(Stored items from a collection)
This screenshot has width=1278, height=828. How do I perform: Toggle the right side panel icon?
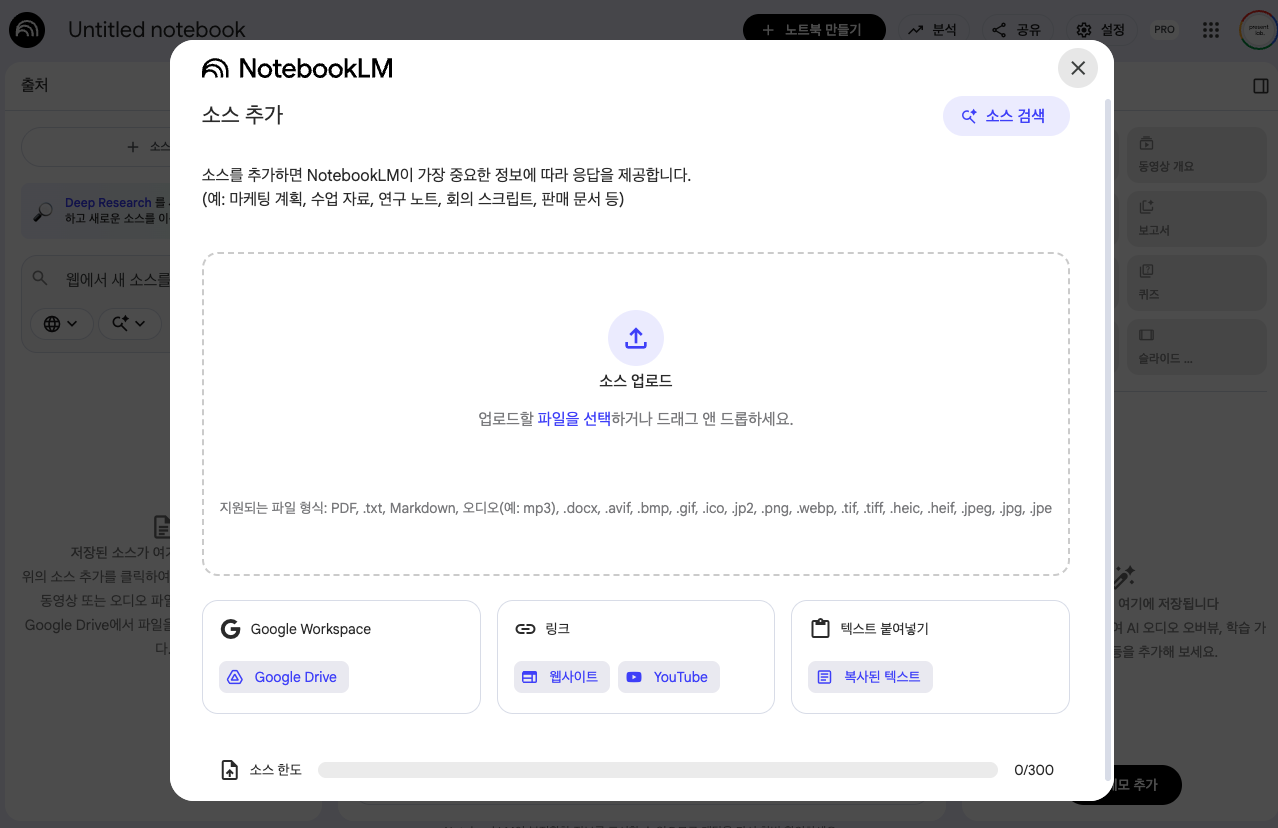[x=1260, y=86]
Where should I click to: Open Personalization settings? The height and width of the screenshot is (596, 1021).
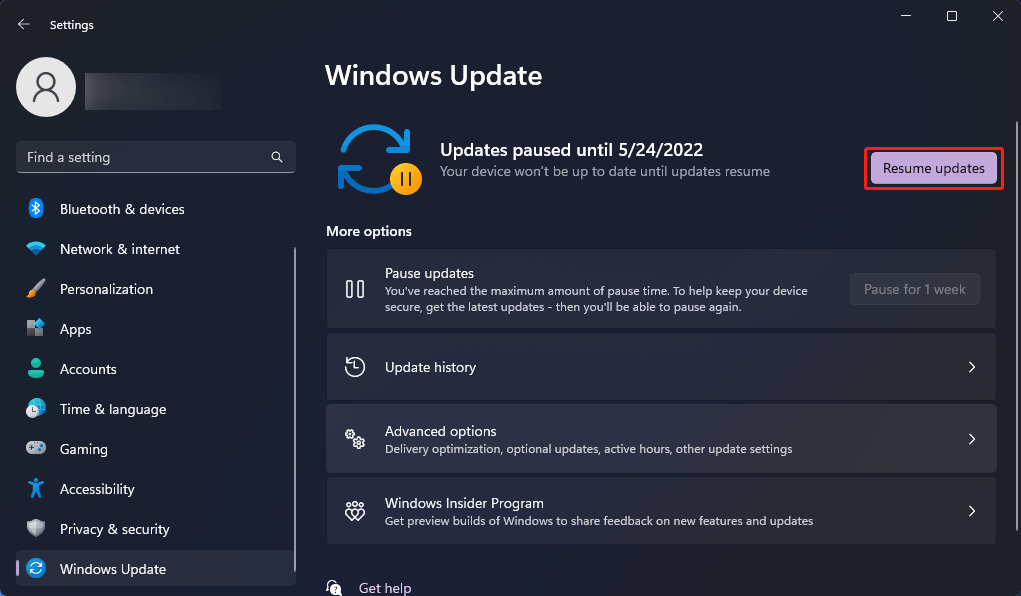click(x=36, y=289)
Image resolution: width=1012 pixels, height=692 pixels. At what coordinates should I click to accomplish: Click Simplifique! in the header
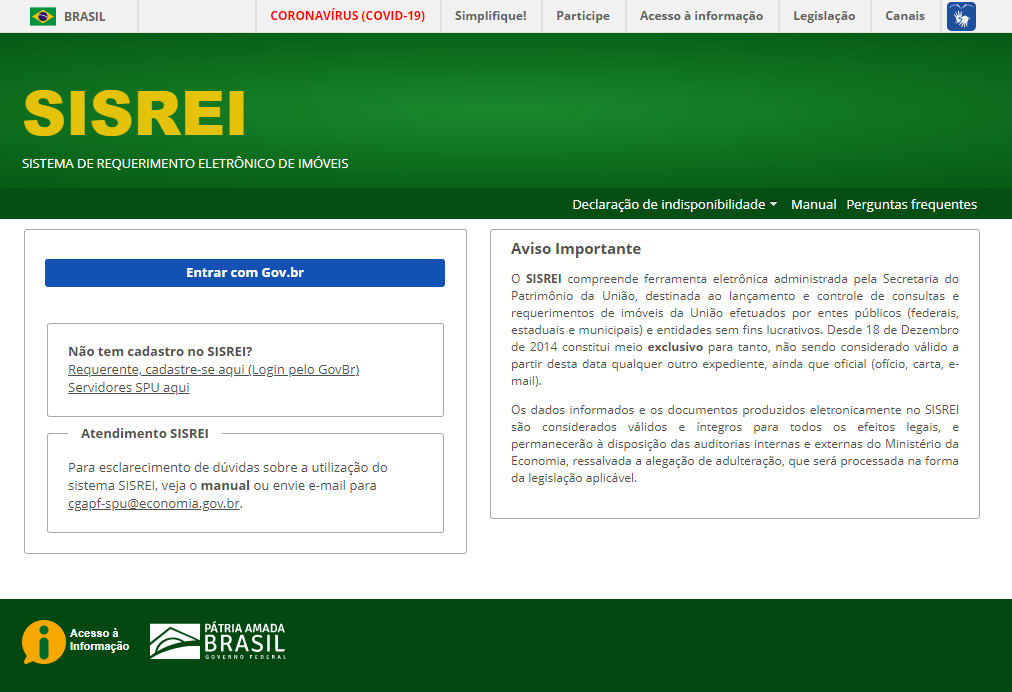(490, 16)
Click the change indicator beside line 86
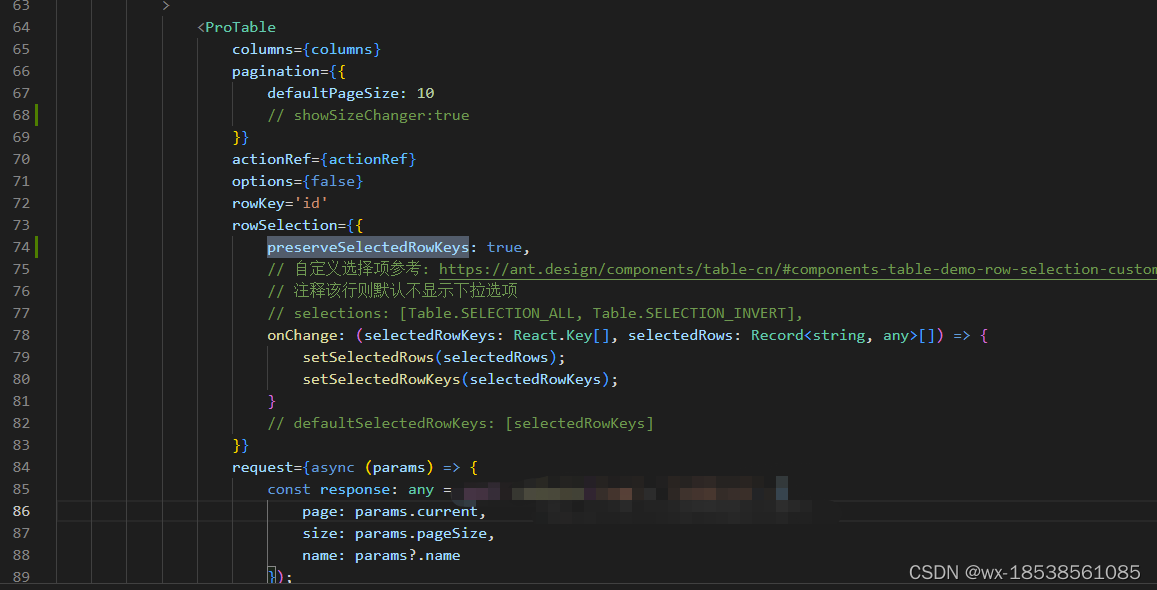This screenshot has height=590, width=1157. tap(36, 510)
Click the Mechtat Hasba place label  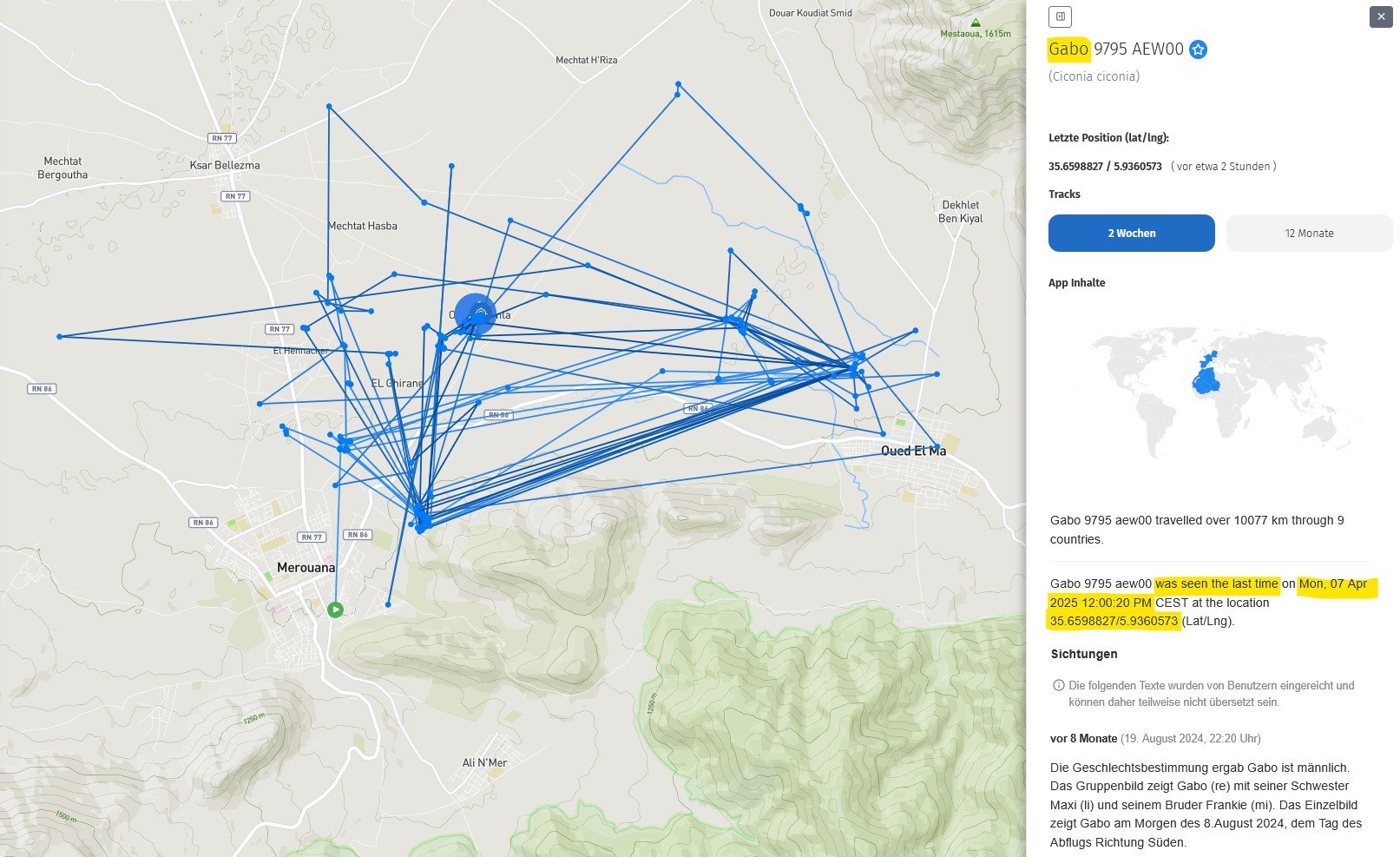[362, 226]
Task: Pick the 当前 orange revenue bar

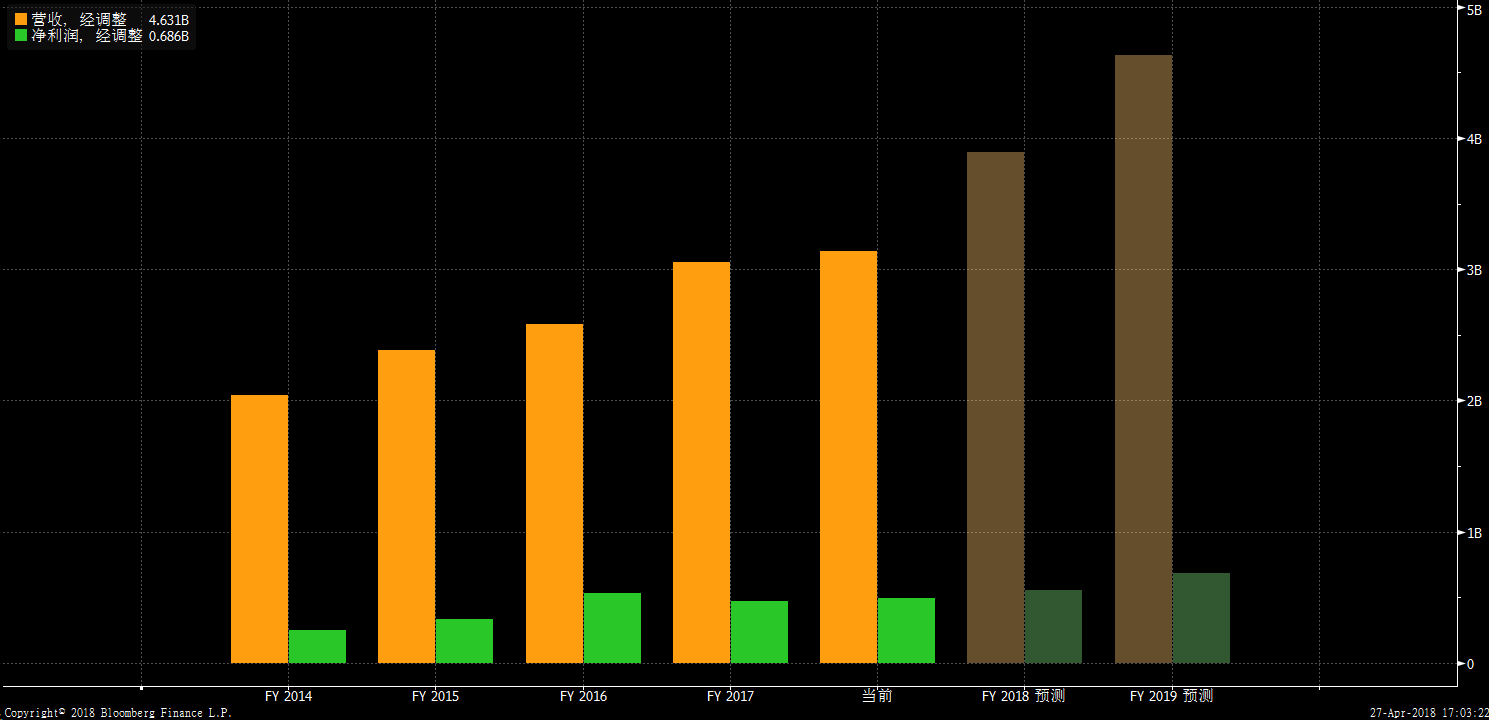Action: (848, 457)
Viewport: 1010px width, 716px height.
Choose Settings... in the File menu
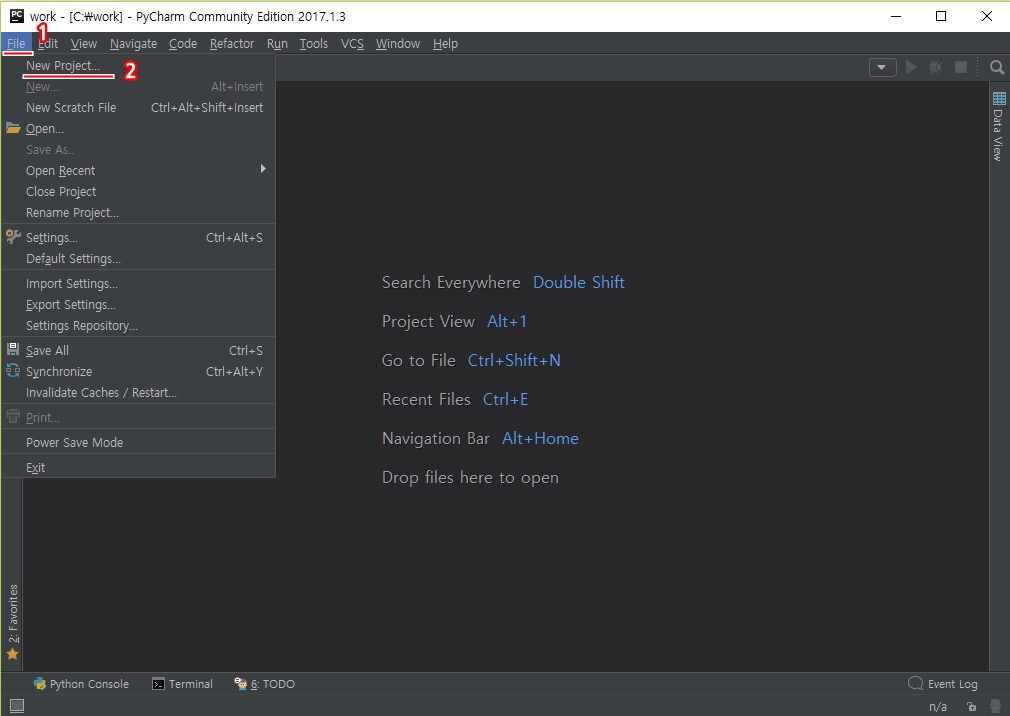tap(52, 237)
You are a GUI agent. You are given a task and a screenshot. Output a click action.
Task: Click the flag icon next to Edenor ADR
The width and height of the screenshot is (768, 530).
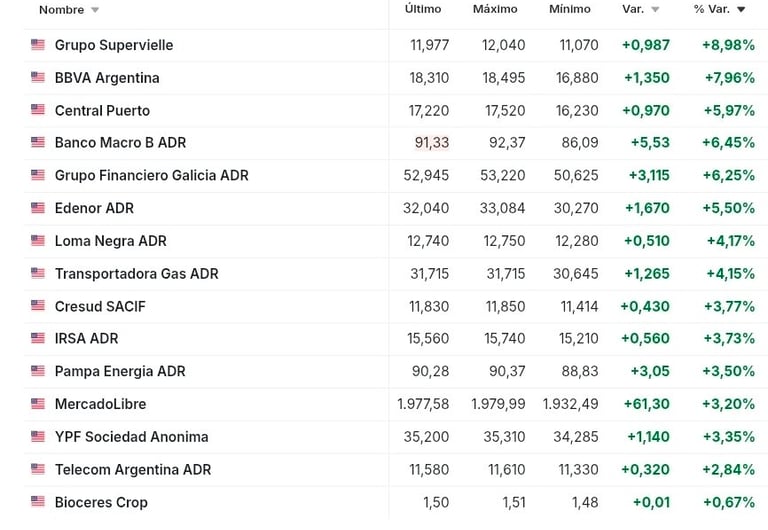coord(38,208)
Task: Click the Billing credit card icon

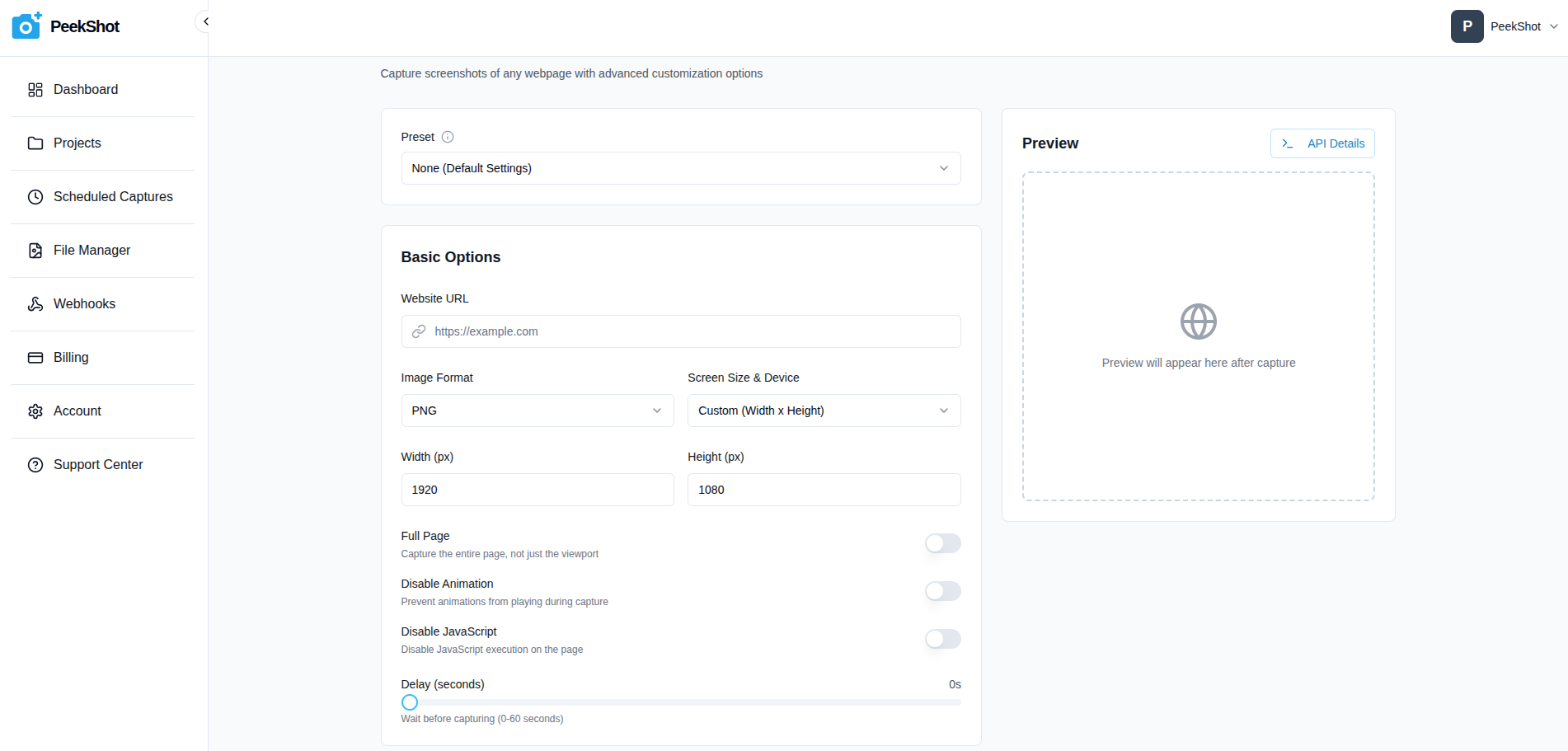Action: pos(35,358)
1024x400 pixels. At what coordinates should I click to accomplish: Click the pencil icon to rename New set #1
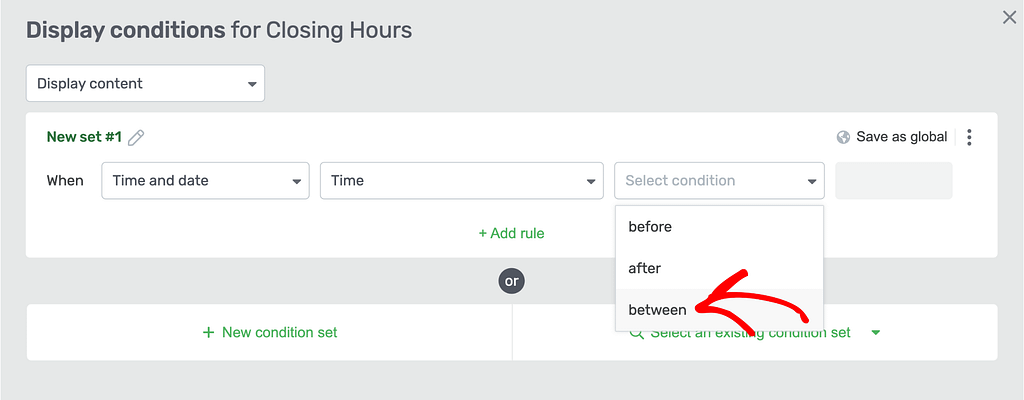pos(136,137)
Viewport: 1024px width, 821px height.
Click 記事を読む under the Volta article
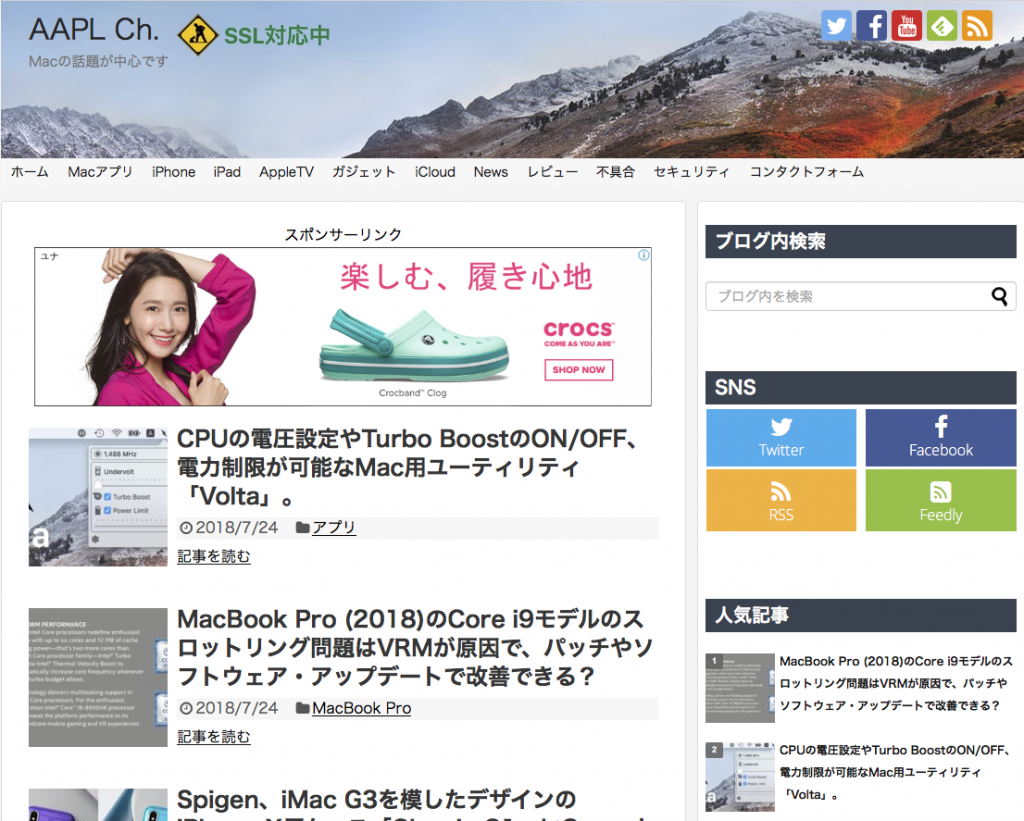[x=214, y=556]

* **TASK BRIEF**:
With "Viewport" as the word to match, copy each line of the records that has it.

* **RESPONSE TO THIS TASK**:
Viewport: 1010px width, 716px height.
Viewport: 1024px width, 821px height.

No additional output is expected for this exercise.